A scientific workflow for hantavirus therapeutic evidence.
A transparent modelling narrative can connect antiviral assay signal, potency, human exposure, mechanistic viral dynamics, and virtual population outcomes. The emphasis is on how each evidence layer informs the next, what each model contributes, and where uncertainty remains.
Each stage answers a different scientific question.
The workflow is intentionally staged. Early assay data identify signal; potency models quantify the signal; PK translation asks whether the signal is reachable in humans; mechanistic PK/PD and virtual populations test whether the exposure-response relationship could plausibly alter infection trajectories.
Inspect the outputs by evidence type.
The plots are kept as primary scientific objects. The surrounding text focuses on what each figure establishes, what decision it informs, and what should still be tested experimentally or clinically.
Viral modelling links exposure to infection dynamics.
The schematic at the top of the page shows the central scientific idea: drug exposure is translated into a change in viral processes, and those process-level changes are propagated into viral-load trajectories and population outcomes. The model basis is therefore not a single curve, but a linked representation of pharmacology, viral replication, and between-subject variability.

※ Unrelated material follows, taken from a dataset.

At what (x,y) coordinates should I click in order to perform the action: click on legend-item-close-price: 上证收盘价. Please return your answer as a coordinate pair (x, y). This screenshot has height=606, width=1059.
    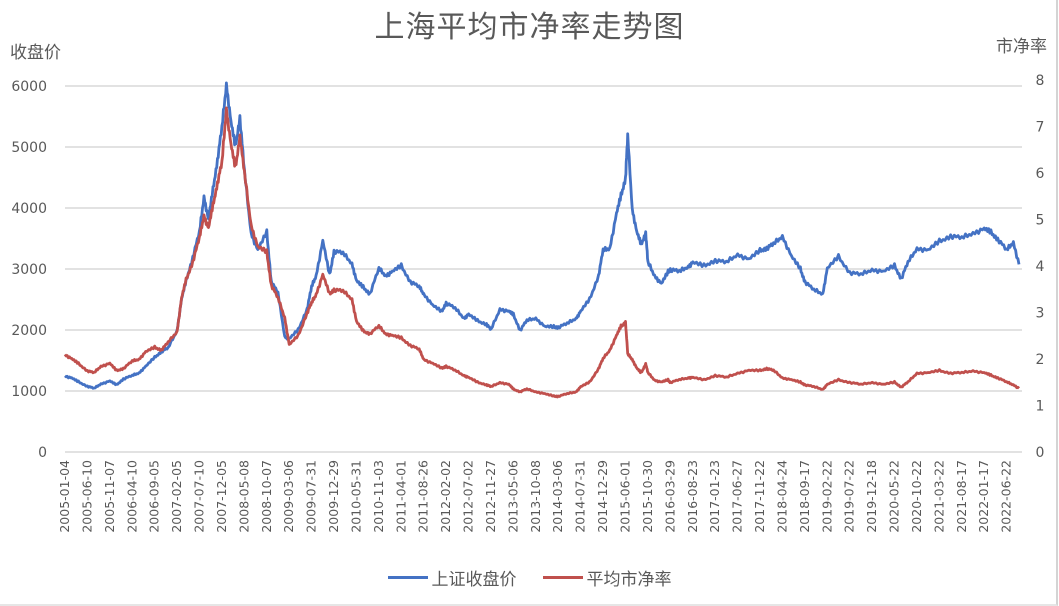
    Looking at the image, I should click on (452, 578).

How to read these simulations.
The value of this type of analysis is in connecting biological mechanism to quantitative decision points. A compound is not advanced simply because it shows assay activity; it must also have an interpretable potency profile, plausible human exposure, and a mechanism that can produce meaningful changes in viral kinetics.
- Assay activity is treated as a starting point, not as proof of clinical relevance.
- Potency parameters become translational targets only when interpreted alongside human exposure.
- Mechanistic viral dynamics help distinguish suppression, delayed clearance, and rebound patterns.
- Population simulations make uncertainty and between-subject variability visible.
Scientific guardrails
Evidence status: These figures illustrate model behaviour under defined example scenarios. They are suitable for discussing workflow structure, model interpretation, and translational questions, but not for asserting real-world efficacy.
Next evidence needs: compound identity, cytotoxicity, selectivity index, protein binding, human PK constraints, assay system details, strain relevance, and any observed longitudinal viral-load data.
Decision value: The framework is most useful when it narrows a broad hit list into candidates or combinations with plausible human exposure-response support.
Expert perspective on translational prioritisation
Dr Shaun Pennington, who helped lead SARS-CoV-2 therapeutic screening activities at the Liverpool School of Tropical Medicine during the COVID-19 pandemic, commented:
“One of the key lessons from COVID-19 was that speed matters, but so does biological and pharmacological context. Screening compounds for antiviral activity is only part of the picture. The most useful approaches are those that combine preclinical efficacy data with what is already known about human pharmacokinetics, exposure, safety and dosing feasibility. For emerging threats such as hantaviruses, this type of integrated analysis could help identify repurposed candidates that are not only active in experimental systems, but also have a plausible route towards clinical impact.”